Sunday, April 10, 2011

blue bird


could you be my dream i could have you every night and if by morning i've forgotten you well no big deal that'd be alright because you're the reoccuring kind.
you never really leave my mind..
i've been thinking of that line more and more.
wondering about things like love and relationships..
i guess it doesn't help that it came on last night while i was walking home with josh.
that went well.
i mean we didn't do much last night he got me stoned said it would help...
it did..
i think..
i'm almost better at this point still having coughing fits.
but nothing to immediately life threatening ..

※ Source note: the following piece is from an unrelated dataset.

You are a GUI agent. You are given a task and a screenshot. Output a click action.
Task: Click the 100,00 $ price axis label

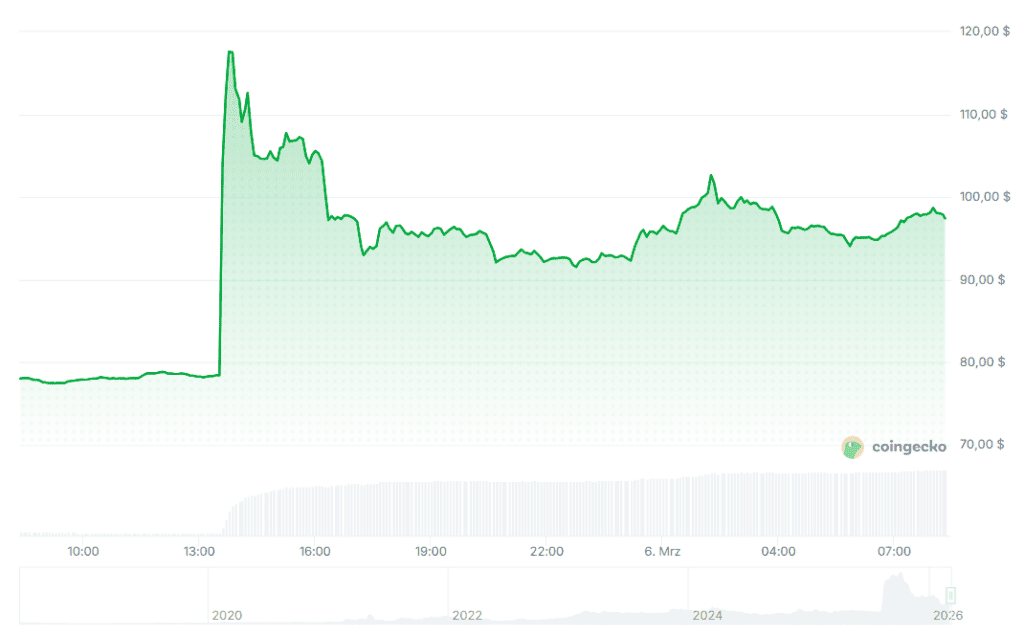[983, 197]
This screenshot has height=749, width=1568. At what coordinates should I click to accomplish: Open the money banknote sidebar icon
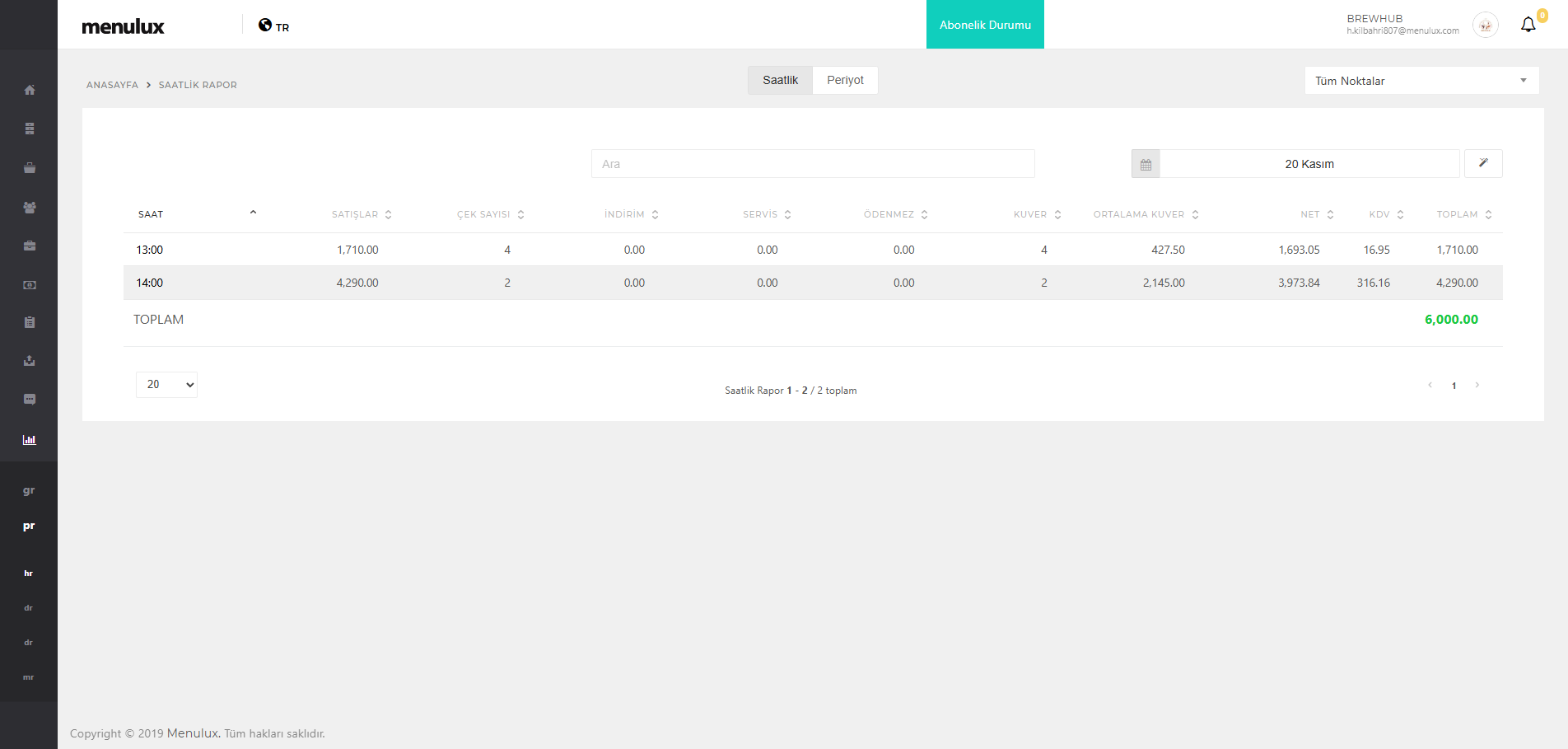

in fact the fact that i'm almost back to healthy is a daunting thing .
because i have to push myself really hard tomorrow.
120 mini terrines and then.
i have to make more regular terrines as well as doing more apple pie and probably.
more pear but i'm not entire sure on the recipe for the poached pear so that could be bad as well.
......
update: PLEASE LET MONDAY COME SOON.
need day off.'
but this morning is quite nice as well.